PROBLEM TO SOLVE — Quote, with no changes, the lines that run from the top of the material to the line with "You are a computer-use agent. The", both included.

Start of SOURCE INFORMATION

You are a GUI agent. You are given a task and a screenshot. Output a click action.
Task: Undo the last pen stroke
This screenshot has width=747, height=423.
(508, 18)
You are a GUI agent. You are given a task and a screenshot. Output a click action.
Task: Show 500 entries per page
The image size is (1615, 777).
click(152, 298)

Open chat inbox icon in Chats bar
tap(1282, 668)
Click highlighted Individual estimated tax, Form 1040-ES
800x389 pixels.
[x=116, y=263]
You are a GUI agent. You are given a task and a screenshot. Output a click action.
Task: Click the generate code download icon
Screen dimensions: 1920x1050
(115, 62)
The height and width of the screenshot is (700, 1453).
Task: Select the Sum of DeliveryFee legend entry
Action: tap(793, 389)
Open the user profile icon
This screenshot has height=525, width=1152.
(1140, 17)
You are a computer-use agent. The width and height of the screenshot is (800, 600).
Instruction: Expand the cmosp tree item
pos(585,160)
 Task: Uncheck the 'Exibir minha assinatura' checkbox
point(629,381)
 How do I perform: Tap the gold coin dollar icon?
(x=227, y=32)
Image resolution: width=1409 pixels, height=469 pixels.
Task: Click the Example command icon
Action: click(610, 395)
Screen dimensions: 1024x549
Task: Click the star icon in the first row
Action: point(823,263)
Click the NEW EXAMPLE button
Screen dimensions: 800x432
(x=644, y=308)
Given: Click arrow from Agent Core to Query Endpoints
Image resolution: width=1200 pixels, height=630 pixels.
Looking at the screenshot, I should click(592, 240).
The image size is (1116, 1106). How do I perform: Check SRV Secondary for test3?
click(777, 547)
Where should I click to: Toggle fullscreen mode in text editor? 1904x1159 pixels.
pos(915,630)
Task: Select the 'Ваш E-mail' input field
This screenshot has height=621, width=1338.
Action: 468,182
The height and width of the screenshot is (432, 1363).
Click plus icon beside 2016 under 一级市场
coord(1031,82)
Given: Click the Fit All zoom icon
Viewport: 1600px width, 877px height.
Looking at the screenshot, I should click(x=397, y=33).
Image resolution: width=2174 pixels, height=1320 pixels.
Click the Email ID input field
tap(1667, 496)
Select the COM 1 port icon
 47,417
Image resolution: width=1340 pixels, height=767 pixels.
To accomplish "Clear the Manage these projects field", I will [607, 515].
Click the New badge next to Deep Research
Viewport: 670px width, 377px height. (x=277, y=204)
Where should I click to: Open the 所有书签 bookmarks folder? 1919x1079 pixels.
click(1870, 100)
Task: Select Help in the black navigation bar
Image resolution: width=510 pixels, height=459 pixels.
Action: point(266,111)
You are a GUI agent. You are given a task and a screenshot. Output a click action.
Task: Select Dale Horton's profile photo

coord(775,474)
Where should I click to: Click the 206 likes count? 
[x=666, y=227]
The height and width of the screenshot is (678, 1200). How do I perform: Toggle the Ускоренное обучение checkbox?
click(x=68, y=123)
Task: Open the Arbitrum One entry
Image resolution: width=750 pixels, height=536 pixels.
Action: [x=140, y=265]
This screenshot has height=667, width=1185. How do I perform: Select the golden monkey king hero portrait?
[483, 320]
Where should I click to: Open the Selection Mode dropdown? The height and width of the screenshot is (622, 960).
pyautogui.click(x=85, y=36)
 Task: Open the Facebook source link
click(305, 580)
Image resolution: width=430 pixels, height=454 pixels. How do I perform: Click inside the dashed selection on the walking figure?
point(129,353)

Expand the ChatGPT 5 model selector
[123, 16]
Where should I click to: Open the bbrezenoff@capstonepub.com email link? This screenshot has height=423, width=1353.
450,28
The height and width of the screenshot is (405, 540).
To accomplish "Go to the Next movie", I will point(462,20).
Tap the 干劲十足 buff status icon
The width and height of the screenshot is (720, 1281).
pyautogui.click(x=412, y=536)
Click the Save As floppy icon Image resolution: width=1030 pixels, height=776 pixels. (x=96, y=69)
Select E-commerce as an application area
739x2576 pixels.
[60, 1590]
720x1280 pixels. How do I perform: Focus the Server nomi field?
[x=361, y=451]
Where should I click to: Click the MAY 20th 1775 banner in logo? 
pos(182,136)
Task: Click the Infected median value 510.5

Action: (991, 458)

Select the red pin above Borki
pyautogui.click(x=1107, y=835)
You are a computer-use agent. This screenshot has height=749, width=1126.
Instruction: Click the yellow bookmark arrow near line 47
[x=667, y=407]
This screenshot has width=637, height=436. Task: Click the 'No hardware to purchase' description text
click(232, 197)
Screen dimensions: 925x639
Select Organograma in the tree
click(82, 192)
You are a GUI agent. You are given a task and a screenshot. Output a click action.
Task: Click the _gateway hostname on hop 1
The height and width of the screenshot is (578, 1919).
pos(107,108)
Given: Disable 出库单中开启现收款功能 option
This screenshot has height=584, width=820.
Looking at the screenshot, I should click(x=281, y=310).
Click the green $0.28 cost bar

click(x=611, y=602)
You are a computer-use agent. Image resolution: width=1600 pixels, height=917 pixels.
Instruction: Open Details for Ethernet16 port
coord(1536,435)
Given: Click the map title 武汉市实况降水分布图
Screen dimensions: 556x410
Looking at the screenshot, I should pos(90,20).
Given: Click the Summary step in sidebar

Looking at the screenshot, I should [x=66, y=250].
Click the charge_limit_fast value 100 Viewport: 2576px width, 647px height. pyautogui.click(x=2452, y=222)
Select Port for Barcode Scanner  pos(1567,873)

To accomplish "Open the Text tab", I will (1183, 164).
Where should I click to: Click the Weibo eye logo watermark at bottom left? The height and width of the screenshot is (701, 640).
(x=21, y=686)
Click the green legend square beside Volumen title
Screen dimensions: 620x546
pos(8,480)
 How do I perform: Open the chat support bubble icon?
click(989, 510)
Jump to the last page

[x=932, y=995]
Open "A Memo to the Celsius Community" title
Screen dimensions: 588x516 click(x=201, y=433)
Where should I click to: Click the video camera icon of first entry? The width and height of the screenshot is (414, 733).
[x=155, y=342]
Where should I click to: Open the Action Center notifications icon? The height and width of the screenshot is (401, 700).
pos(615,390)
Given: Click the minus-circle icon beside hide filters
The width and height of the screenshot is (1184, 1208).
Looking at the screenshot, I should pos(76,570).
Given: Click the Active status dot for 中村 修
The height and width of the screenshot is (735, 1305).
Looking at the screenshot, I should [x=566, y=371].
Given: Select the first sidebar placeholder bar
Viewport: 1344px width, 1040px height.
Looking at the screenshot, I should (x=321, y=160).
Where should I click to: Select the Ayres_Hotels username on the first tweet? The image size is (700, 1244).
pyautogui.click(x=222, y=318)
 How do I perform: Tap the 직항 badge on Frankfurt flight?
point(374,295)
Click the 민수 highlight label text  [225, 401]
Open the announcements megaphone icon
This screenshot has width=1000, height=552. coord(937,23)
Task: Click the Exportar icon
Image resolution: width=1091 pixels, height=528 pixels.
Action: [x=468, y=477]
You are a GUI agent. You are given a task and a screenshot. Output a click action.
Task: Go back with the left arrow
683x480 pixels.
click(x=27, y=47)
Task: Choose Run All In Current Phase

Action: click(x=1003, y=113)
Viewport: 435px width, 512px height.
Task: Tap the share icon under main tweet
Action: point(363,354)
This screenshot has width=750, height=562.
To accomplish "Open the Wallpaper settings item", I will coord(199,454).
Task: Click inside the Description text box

End of SOURCE INFORMATION

RESPONSE BELOW —
You are a GUI agent. You are given a task and a screenshot. Output a click action.
Task: Undo the last pen stroke
This screenshot has width=747, height=423.
(508, 18)
You are a GUI agent. You are given a task and a screenshot. Output a click action.
Task: Show 500 entries per page
The image size is (1615, 777).
click(152, 298)

Open chat inbox icon in Chats bar
tap(1282, 668)
Click highlighted Individual estimated tax, Form 1040-ES
800x389 pixels.
[x=116, y=263]
You are a GUI agent. You are given a task and a screenshot. Output a click action.
Task: Click the generate code download icon
Screen dimensions: 1920x1050
(115, 62)
The height and width of the screenshot is (700, 1453).
Task: Select the Sum of DeliveryFee legend entry
Action: tap(793, 389)
Open the user profile icon
This screenshot has height=525, width=1152.
(1140, 17)
You are a computer-use agent. The width and height of the screenshot is (800, 600).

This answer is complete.